**WORK TO BE COMPLETED**
Copy all of the data below word for word and line for line, leaving the pictures out.

**DATASET**
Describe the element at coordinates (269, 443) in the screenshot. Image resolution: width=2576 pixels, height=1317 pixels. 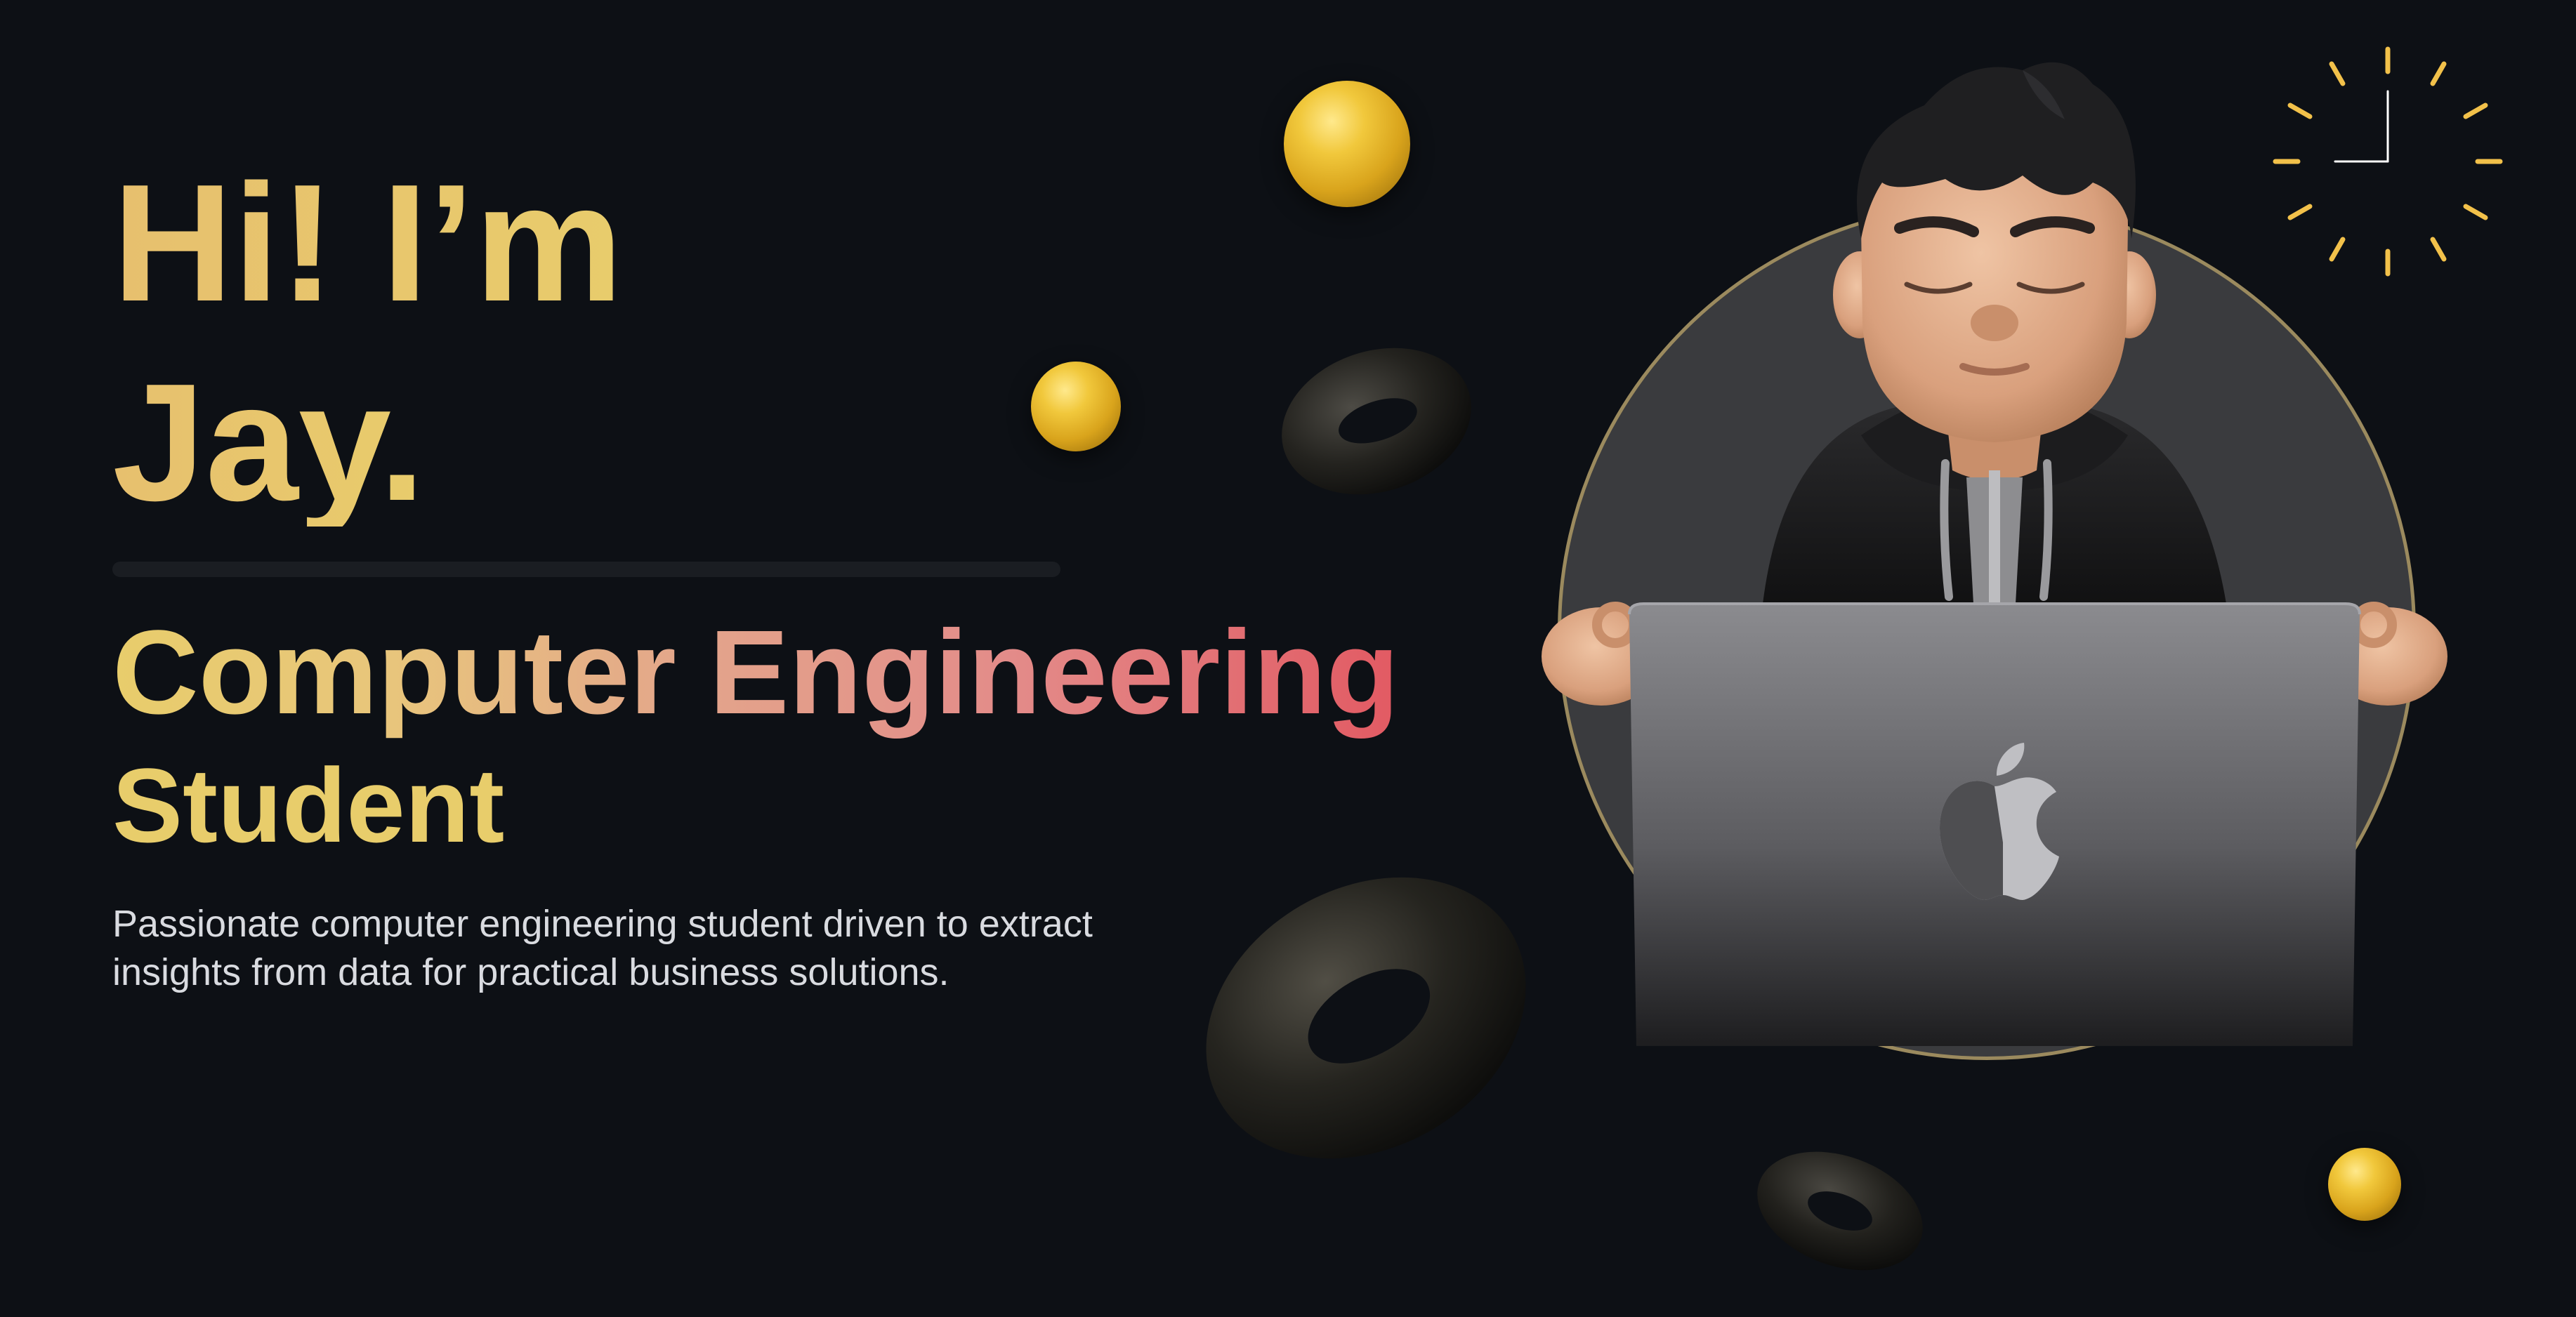
I see `greeting-line-2: Jay.` at that location.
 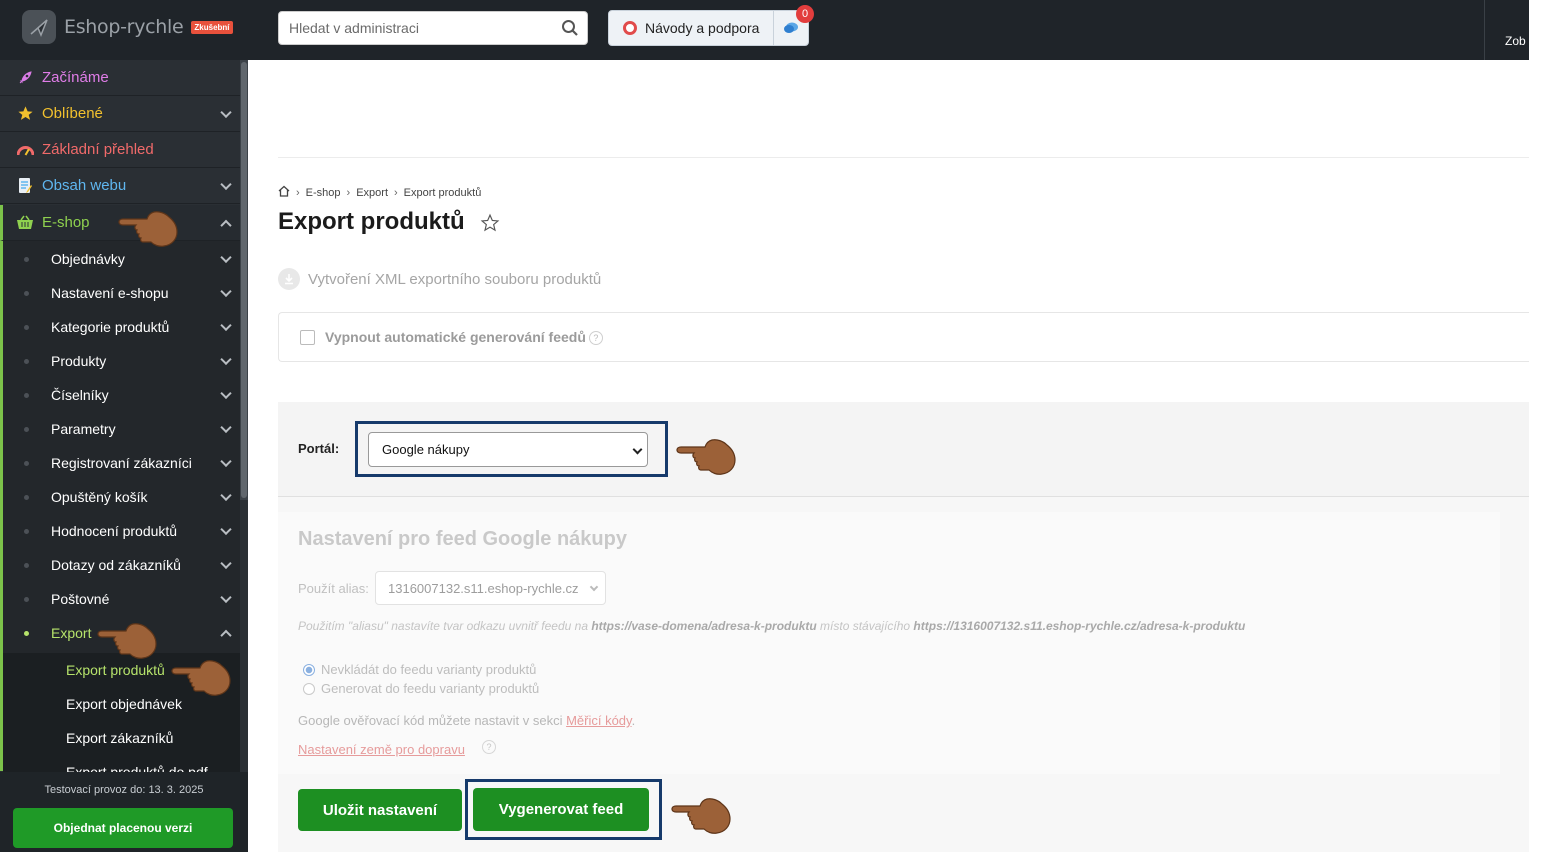 I want to click on breadcrumb-link-export: Export, so click(x=372, y=193).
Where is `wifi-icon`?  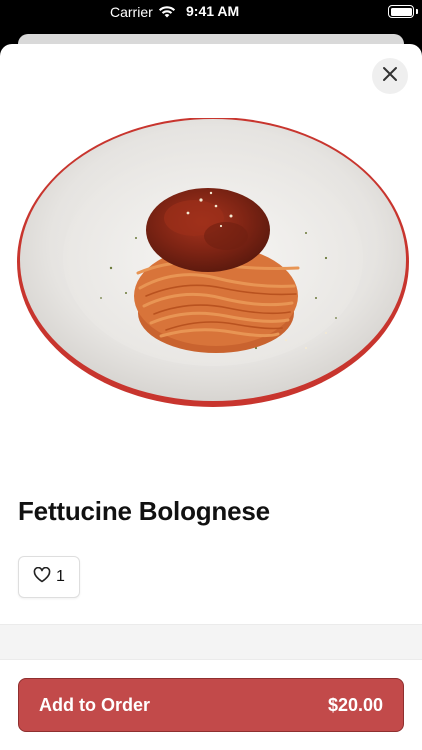
wifi-icon is located at coordinates (167, 14).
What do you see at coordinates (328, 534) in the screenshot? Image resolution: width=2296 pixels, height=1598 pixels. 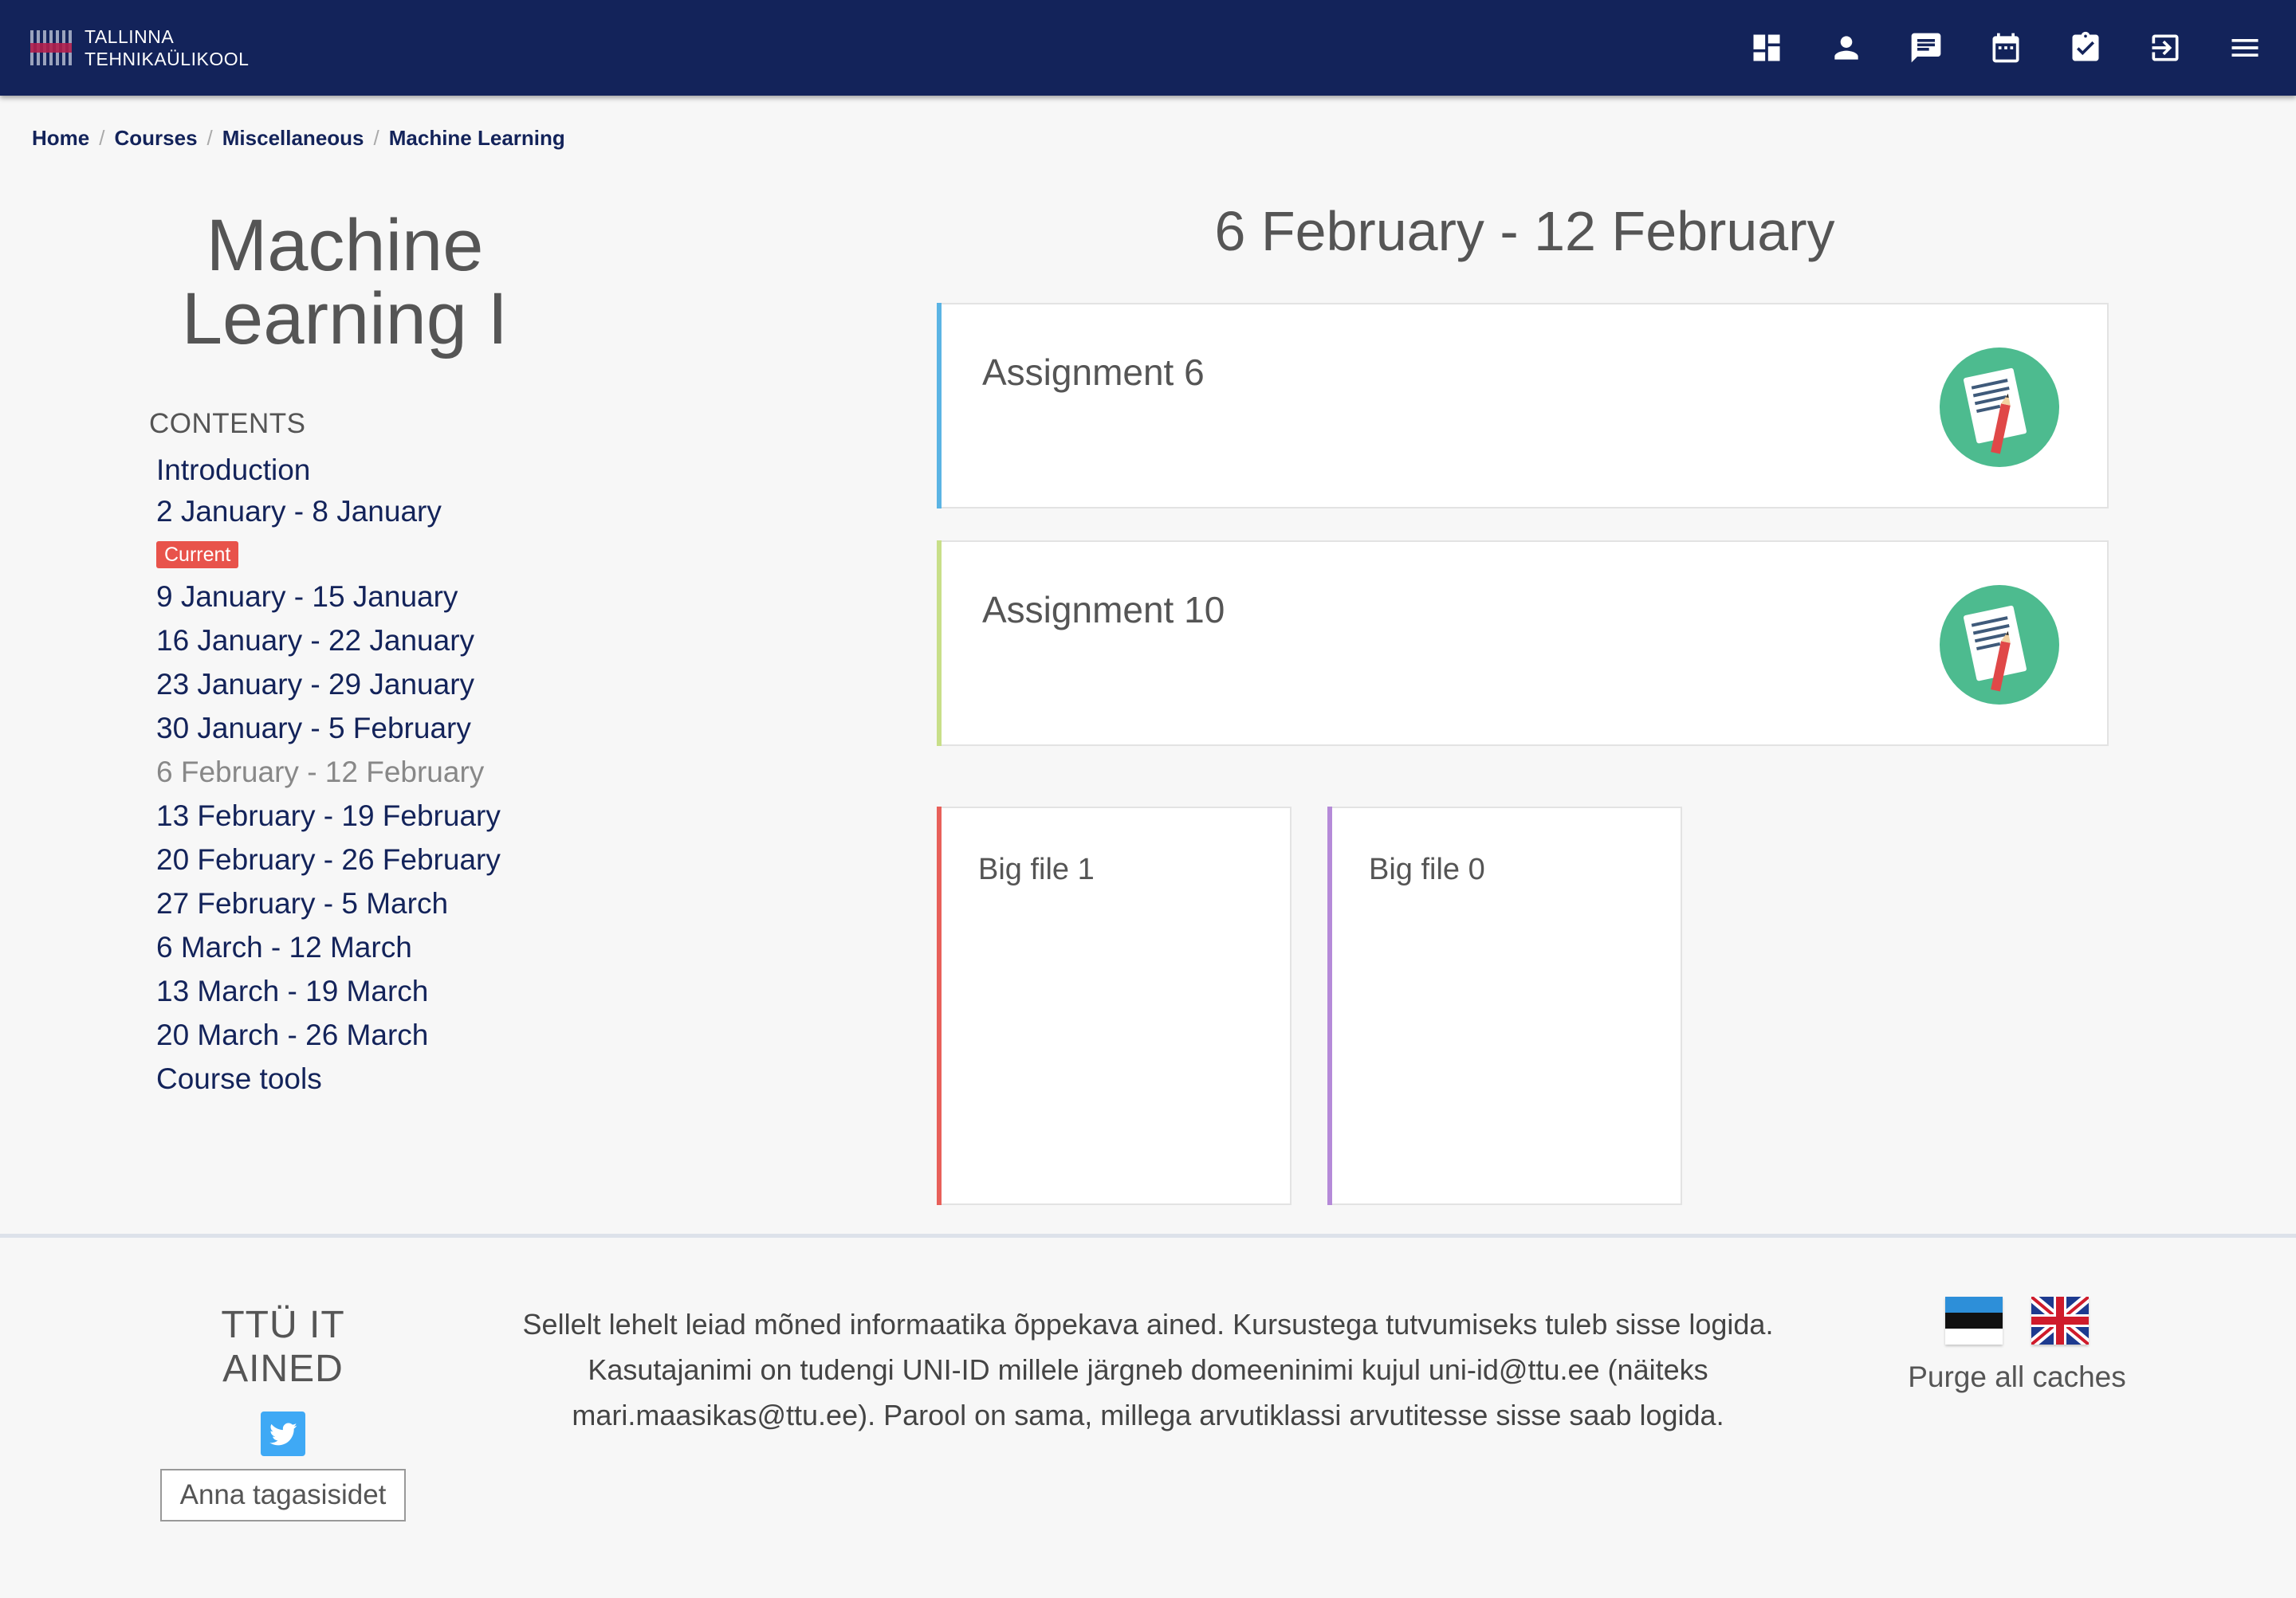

**TASK ANSWER**
Describe the element at coordinates (269, 443) in the screenshot. Image resolution: width=2576 pixels, height=1317 pixels. 
I see `greeting-line-2: Jay.` at that location.
  I want to click on breadcrumb-link-export: Export, so click(x=372, y=193).
Where is `wifi-icon`?  
wifi-icon is located at coordinates (167, 14).
What do you see at coordinates (328, 534) in the screenshot? Image resolution: width=2296 pixels, height=1598 pixels. 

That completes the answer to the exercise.